- Stored records:
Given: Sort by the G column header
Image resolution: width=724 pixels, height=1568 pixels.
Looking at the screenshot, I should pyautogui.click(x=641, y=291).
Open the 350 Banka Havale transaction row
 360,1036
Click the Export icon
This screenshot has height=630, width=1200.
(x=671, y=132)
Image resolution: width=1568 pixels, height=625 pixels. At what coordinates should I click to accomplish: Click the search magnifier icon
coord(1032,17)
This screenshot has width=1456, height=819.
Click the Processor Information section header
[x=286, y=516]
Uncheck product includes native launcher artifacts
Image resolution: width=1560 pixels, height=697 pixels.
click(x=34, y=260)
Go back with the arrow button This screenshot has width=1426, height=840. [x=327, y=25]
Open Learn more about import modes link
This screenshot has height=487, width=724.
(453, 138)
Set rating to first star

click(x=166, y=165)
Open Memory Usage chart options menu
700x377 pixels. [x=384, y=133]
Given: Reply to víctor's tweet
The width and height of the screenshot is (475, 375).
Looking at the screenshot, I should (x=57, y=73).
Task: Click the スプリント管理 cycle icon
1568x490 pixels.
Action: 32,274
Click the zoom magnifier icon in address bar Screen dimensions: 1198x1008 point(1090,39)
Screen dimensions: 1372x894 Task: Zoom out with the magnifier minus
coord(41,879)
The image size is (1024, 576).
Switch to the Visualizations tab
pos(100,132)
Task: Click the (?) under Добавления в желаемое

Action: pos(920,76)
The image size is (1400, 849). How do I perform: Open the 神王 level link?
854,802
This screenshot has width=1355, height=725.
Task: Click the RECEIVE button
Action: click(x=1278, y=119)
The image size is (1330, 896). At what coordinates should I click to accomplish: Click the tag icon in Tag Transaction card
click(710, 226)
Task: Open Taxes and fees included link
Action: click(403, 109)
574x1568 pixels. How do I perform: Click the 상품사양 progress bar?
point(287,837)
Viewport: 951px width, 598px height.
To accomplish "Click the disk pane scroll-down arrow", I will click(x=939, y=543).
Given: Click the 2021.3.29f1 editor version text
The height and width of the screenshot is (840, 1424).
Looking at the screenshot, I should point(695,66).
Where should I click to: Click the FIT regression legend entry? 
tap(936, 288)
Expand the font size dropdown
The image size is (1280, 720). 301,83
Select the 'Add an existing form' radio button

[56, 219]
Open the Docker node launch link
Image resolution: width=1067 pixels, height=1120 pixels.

- Exercise aim: Please work out how many lines above contain the string "Given", and reply with that number alone.

- Solution for this exercise: 3